Towards AI Can Help your Team Adopt AI: Corporate Training, Consulting, and Talent Solutions.

Publication

Sales Prediction| Importance of Sales forecasting| Using Machine Learning| End-to-End Understanding| Part -1
Latest   Machine Learning

Sales Prediction| Importance of Sales forecasting| Using Machine Learning| End-to-End Understanding| Part -1

Last Updated on July 25, 2023 by Editorial Team

Author(s): Yashashri Shiral

Originally published on Towards AI.

Sales PredictionU+007C Importance of Sales forecastingU+007C Using Machine LearningU+007C End-to-End UnderstandingU+007C Part -1

Sales Forecasting determines how the company invests and grows to create a massive impact on company valuation. In this article, you will learn how to do sales prediction using Machine Learning techniques.

Sales Forecast by CX Today

I’m diving this article into 4 parts,

Part 1- Understand what Sales Prediction/Forecasting and EDA

Part 2- Time Series model implementation

Part 3- Deep Learning model implementation(coming soon)

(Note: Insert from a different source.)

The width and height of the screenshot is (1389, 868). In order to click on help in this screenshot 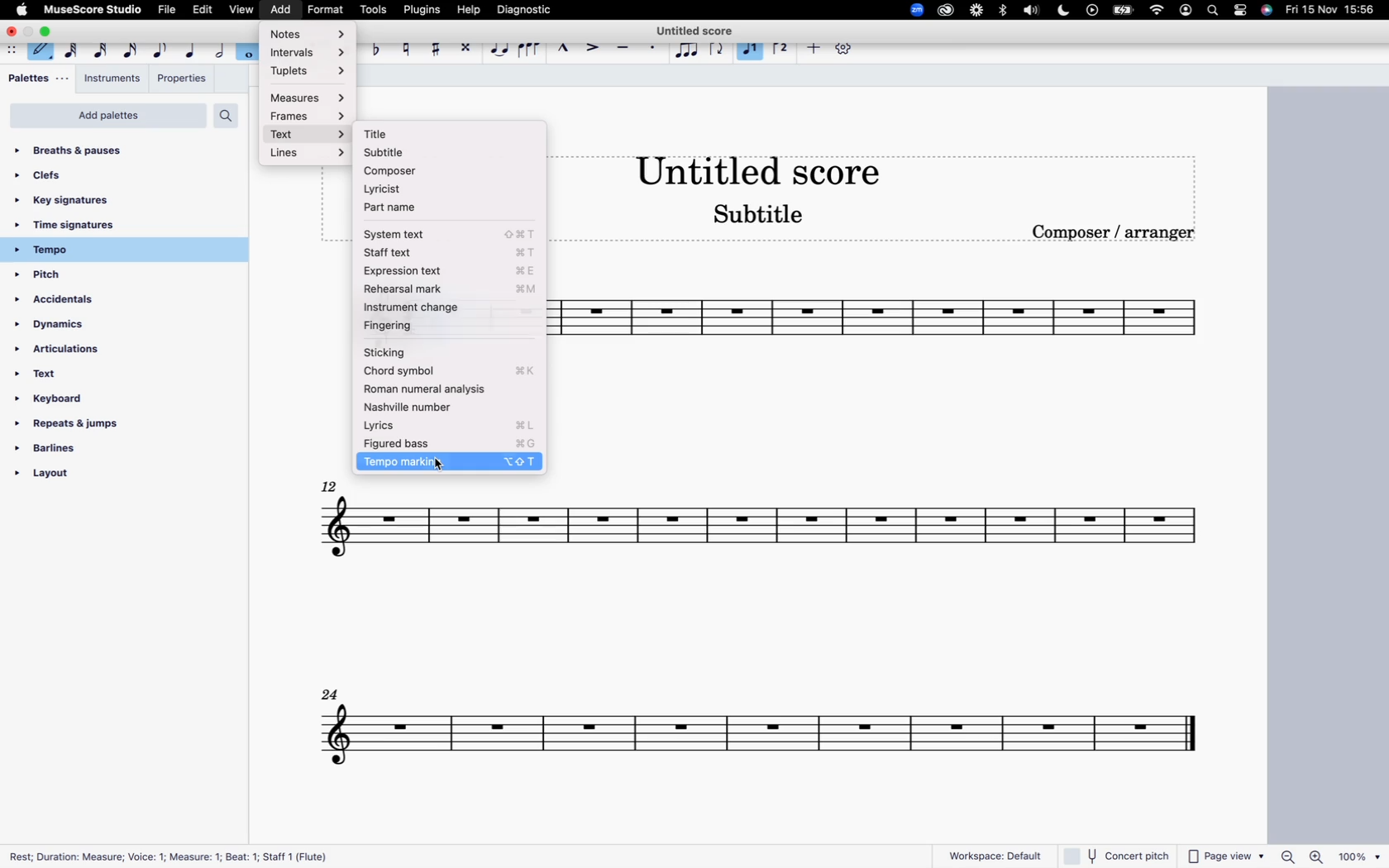, I will do `click(466, 9)`.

Part 4- Supervised Machine learning model implementation(coming soon)

Concept-

Forecasting, in simple words, means predicting or estimating future trends/making decisions based on past or present data. Forecasting is being utilized across different industries, from small businesses to large corporations, to understand customer demand so that companies can make the right decision about financial planning, customer success management, and supply chain control.

Sales Forecasting– is the process of predicting how much revenue a company, team, or person can generate within a certain timeframe. Accurate sales forecasts allow business leaders to make smarter decisions about setting goals, budgeting, hiring, prospecting, and determining how to fuel companies’ growth. So, in many ways, sales forecasting affects everyone in the organization. According to Mckinsey’s report, a global manufacturer’s demand forecasts were regularly off by 30% or more. As a result, teams rely on gut instincts to generate sales goals.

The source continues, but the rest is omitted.